Different Types of DNA Mutations and Alterations

DNA damage is the basis of cancer and can occur in several different ways. Mutations are changes in the DNA sequence that are acquired during the life of the cell, although in common usage they are sometimes thought of as inherited disease-causing sequences. However, mutations can occur in somatic cells and be inherited in germline cells. Mutations are more accurately and broadly defined as any DNA change that increases risk for a disease or directly promotes disease formation.

DNA alterations can range from single base pair changes all the way to entire chromosome gains or losses, as well as any size change in between. There does not seem to be any restriction to the DNA sequence changes that can occur during the development of cancer. In addition to DNA sequence changes, it also appears that epigenetic changes can contribute to tumor progression by altering gene expression without altering the nucleotide sequence.17

Point mutations are single base pair changes. In the coding regions of genes, a point mutation that alters the three-letter genetic code in such a way that the amino acid is changed is referred to as a nonsynonymous change. A synonymous (silent) mutation is one that does not alter the amino acid at that position. Normally, these silent changes are thought to be nonfunctional, but there may be hidden regulatory sequences within the coding region that can cause a functional change. Point mutations may also change an amino acid to a stop codon and, along with other mutations that induce early termination of protein translation, are referred to as truncating mutations. Point mutations and other changes can also alter gene regulatory regions in the gene or at regulatory regions distant from the gene. Other common small mutations can alter gene splicing, alter transcript levels, or form new proteins.

Insertion and deletion of one or more bases can have the same effect as point mutations.

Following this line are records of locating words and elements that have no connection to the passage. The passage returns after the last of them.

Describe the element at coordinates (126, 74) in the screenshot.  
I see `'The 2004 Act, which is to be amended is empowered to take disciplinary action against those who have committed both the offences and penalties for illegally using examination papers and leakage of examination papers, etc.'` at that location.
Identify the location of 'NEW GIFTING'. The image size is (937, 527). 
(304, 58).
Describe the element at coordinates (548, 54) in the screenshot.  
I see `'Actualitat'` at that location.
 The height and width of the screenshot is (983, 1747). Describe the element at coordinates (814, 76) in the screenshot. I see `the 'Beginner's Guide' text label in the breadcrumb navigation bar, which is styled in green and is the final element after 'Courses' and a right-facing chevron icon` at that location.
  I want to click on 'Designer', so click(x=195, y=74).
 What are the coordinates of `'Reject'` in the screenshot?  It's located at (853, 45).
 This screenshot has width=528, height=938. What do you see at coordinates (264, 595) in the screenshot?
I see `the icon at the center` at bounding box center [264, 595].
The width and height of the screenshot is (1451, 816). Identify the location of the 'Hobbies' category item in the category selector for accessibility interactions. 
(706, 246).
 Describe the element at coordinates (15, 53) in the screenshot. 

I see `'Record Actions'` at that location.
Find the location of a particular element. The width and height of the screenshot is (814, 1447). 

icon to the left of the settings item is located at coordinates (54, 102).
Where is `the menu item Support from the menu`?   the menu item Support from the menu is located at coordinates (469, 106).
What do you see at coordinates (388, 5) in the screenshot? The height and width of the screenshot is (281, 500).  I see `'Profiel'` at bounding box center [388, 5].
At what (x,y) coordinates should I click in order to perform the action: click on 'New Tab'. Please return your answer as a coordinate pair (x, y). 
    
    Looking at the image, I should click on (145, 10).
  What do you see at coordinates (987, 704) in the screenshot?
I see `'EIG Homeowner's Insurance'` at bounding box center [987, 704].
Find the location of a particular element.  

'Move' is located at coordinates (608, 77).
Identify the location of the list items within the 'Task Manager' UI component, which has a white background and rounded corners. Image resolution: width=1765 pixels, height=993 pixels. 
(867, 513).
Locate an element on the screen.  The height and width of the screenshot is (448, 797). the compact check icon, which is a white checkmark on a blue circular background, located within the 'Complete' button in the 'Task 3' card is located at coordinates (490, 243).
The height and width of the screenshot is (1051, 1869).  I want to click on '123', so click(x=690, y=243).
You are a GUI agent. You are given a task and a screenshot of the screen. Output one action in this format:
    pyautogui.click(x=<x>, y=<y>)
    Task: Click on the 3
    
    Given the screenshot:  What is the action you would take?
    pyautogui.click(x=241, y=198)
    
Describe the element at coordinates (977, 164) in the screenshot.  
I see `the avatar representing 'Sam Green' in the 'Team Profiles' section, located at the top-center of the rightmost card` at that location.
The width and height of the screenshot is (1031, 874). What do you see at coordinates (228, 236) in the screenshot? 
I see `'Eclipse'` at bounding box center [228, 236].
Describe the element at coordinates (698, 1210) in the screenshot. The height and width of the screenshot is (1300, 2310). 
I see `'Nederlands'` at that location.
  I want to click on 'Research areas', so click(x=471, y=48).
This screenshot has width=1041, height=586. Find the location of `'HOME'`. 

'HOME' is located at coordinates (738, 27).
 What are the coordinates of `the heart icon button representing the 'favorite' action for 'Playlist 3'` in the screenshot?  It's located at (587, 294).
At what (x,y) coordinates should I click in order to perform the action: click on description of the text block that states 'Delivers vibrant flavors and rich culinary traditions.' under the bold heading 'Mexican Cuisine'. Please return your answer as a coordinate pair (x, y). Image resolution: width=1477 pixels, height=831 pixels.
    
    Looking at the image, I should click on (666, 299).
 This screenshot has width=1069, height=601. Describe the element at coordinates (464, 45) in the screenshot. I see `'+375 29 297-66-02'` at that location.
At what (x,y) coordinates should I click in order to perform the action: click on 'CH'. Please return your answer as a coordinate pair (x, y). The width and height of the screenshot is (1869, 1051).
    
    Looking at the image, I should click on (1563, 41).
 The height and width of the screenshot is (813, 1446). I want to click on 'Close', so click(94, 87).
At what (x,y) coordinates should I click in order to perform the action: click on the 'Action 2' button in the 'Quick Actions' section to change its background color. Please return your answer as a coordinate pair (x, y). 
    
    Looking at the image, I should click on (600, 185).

New amino acids can be added or deleted to a protein and thereby either activate a new function or delete the normal function.

If both copies of a gene are deleted, it is known as a homozygous deletion. Homozygous deletions are sometimes observed in a cancer genome and are frequently a signal to the researcher that a tumor suppressor gene was located in the lost region of the genome. More frequently, only one copy of a gene is deleted in its entirety, and this occurs in regions of loss of heterozygosity (LOH). LOH is often the first hit in inactivating a tumor suppressor in sporadic cancers, with the second inactivating smaller mutation occurring in a tumor suppressor gene within the region of LOH.

When the number of alleles is increased substantially beyond the normal two copies, it is known as genomic or gene amplification. The presence of increased copy numbers of a gene as a result of genomic amplification is a reliable indication that an oncogene is located in the amplified region. Genes such as Mouse Double Minute 2 homolog (MDM2) and epidermal growth factor receptor (EGFR), for example, are frequently amplified in GBMs. Either the normal gene can be found to be amplified (and simply increases its normal function to pathologic levels), or a mutated oncogene can be found in the amplified region. If a normal gene sequence is genomically amplified, it is still regarded as an oncogene if it results in increased expression of the gene’s protein and the increased levels promote tumor growth. Mutated genes can also arise in genomically amplified regions, and the mutation might occur either before or after the amplification.